Bitcoin Fees

Bitcoin Fees

When you trade in stocks and shares you are charged transactional fees. These fees, which many would claim are just money-grabs by bankers, are partially used to cover the costs of managing the system.

The same occurs when someone tries to make a trade of Bitcoin; You pay a transaction fee to cover the costs associated with validating the recent transaction and adding it to the blockchain ‘ledger’.

The fees are variable, but there will generally be a “market price” that will get a trade executed in a timely manner. The higher the fee, the sooner the trade will be executed. To determine what you are going to pay, you first need to find out how many satoshis/byte the market has charged on recent transactions. Then, by researching the current average of bytes per transaction, you can calculate your transaction fee and include that in your transaction when you send it through your wallet or exchange.

Transaction fees and speed of execution

The transaction fees paid into the system are partially used to pay the “miners” who solve the cryptographic problem for adding new transactions to the blockchain. These miners, though, are only human, and will therefore be more likely to accept the highest fees first. This is why you will notice a difference in the time it takes to execute a trade with a low fee versus a high fee. This is the free market at work. Generally the sender of the Bitcoin will pay the transaction fee, but this can be modified depending on the situation and software involved.

Each block that is confirmed contains a multitude of transactions that have occurred since the previous block was created. This new block contains the information concerning those recent transactions, and is responsible for updating the ledger to reflect the change in balances that has occurred.
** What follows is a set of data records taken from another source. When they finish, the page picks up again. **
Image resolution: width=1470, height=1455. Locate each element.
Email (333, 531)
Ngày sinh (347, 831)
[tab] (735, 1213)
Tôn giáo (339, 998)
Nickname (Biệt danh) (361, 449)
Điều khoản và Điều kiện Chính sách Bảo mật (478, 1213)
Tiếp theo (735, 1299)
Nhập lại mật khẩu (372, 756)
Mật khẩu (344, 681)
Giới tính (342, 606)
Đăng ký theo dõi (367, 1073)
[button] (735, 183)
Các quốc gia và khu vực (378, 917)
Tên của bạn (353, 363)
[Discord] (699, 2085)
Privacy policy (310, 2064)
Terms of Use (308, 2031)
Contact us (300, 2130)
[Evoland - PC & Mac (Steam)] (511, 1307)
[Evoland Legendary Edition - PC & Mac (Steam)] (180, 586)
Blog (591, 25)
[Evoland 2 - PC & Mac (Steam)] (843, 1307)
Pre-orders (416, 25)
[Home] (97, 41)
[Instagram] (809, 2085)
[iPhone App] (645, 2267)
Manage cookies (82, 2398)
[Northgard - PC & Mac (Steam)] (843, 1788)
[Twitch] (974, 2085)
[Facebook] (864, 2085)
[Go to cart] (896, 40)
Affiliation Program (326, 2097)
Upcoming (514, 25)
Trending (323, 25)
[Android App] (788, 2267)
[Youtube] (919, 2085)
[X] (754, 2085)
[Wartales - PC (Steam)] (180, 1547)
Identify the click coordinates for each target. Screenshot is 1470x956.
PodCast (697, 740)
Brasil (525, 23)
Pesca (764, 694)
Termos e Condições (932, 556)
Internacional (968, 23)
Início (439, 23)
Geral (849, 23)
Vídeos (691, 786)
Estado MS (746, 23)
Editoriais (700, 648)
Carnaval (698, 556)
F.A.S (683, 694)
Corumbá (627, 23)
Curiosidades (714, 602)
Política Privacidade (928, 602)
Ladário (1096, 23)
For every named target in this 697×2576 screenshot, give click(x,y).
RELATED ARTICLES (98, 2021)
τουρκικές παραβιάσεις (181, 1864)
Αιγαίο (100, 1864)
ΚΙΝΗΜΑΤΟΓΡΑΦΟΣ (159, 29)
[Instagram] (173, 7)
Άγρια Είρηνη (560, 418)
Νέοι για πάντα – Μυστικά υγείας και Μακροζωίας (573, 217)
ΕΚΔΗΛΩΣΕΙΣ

The blockchain technology that Bitcoin depends upon requires constant updates to the ledger in order for the system to function. If this didn’t occur, then there would be no way to solve the double-spend problem and the system would be no better than a Ponzi scheme. Consequently it is a requirement that the ledger is updated every 10 minutes or so with new blocks. The eventual goal is for fees to be enough to compensate the miners, so these miners continue to maintain the system once the last Bitcoin has been mined.